GameStop Stock: Don't Look Down

GameStop investors keep reaching for new levels.

GameStop stock approached a four-year high after Oppenheimer & Co. upgraded the leading video game retailer. Slapping the shares with an outperform rating and jacking up his price target from $27 to $50, Oppenheimer's Brian Nagel is clearly encouraged by the way things played out at E3 this week.

Sony received the expo's loudest applause when it announced that it would let buyers of PS4 games trade them in at GameStop without restrictions.

Electronic Arts stood by last month's decision to kill its controversial Online Pass that required registrations, forcing buyers of secondhand games to pay a fee to unlock the game.

"The amount of money that we made, it didn't replace the amount of frustration we put on our customers and it didn't offset the reputation damage it caused the company," EA executive Frank Gibeau told gamer blog Joystiq this week.

In other words, even if Microsoft is opening the door for publishers to institute their own digital rights management protocol on games for the Xbox One, it won't be easy.
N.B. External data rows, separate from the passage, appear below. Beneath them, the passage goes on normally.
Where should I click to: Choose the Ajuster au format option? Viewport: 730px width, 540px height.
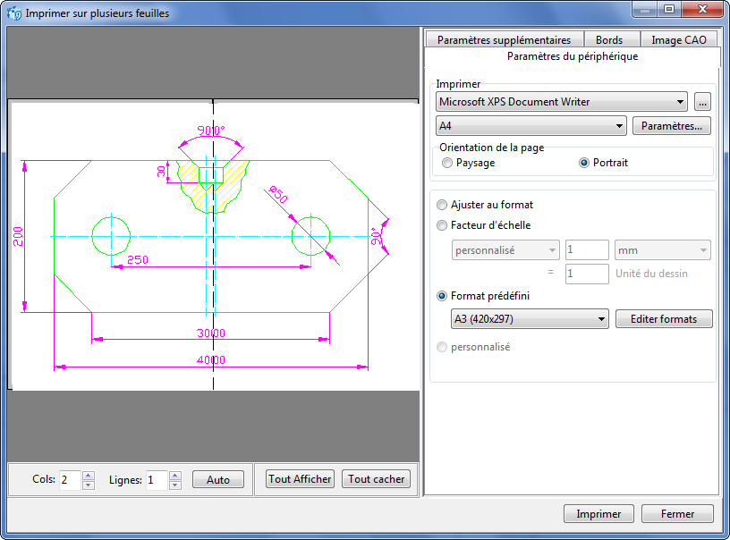[441, 205]
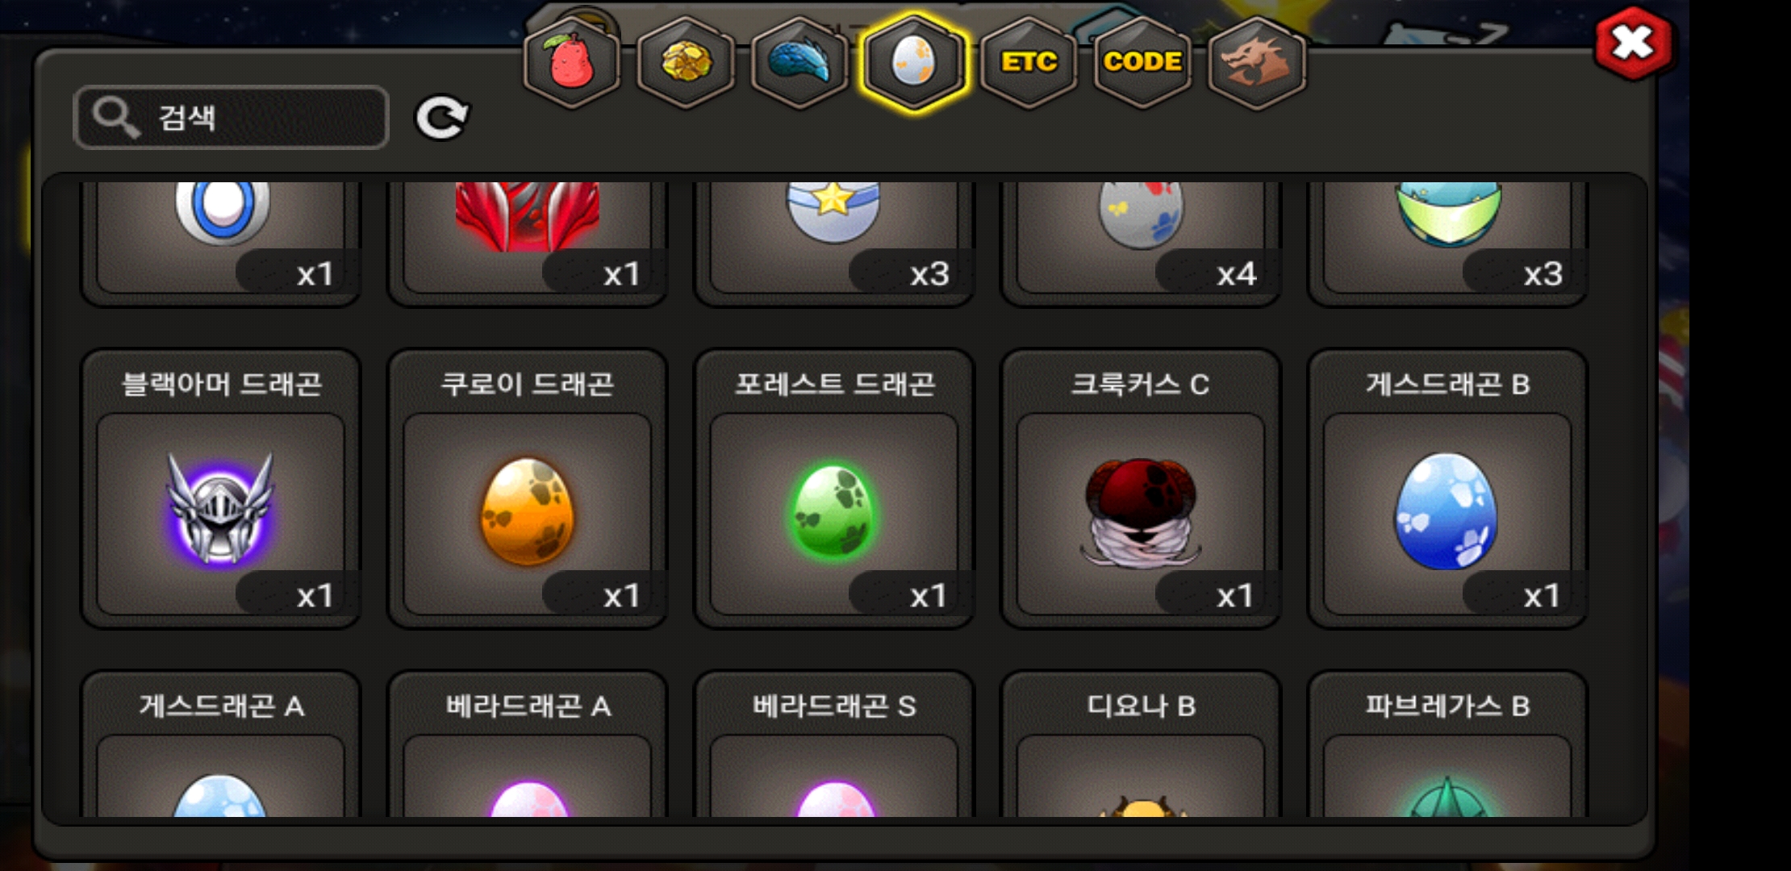Screen dimensions: 1791x871
Task: Select the highlighted egg tab
Action: coord(913,62)
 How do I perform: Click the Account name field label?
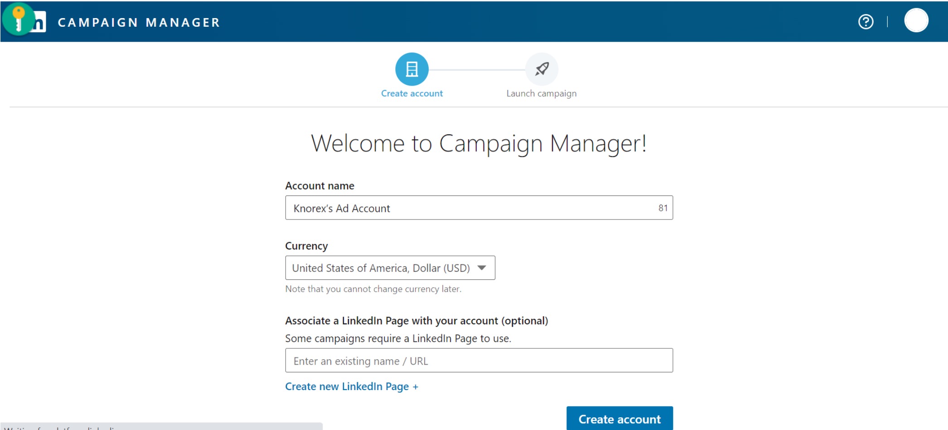(x=319, y=186)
The die-hard gamers have spoken, and they're ready to blackball restrictive publishers just as they've been trashing Microsoft and praising Sony this week.

This all plays right into GameStop's strengths, since the sale of used games and hardware generate its thickest gross margins.

Nagel is encouraged by the developments, and that also includes the surge in popularity for video game consoles and new games that should skyrocket this holiday season.

This all paints a pretty picture, but why is GameStop trading at its highest levels in nearly five years after years of industry declines?

If publishers are backing away from attacking the profitless resale of their titles, aren't they doing so because of the possibilities that await in direct distribution? Sony has made it clear that it's supporting all models, and that even includes the "free-to-play" approach that many mobile apps embrace. Both new consoles have fat hard drives, but also embrace cloud-based gaming.

GameStop wasn't doing so well even before these new machines that will make disc-based gameplay less relevant. The sale of pre-owned titles and gear is actually falling harder than new merchandise sales at GameStop, and that's before considering that these older games won't play organically on the PS4 and Xbox One.

Analysts see revenue and earnings slipping this fiscal year at GameStop, and that's even with the new console boost.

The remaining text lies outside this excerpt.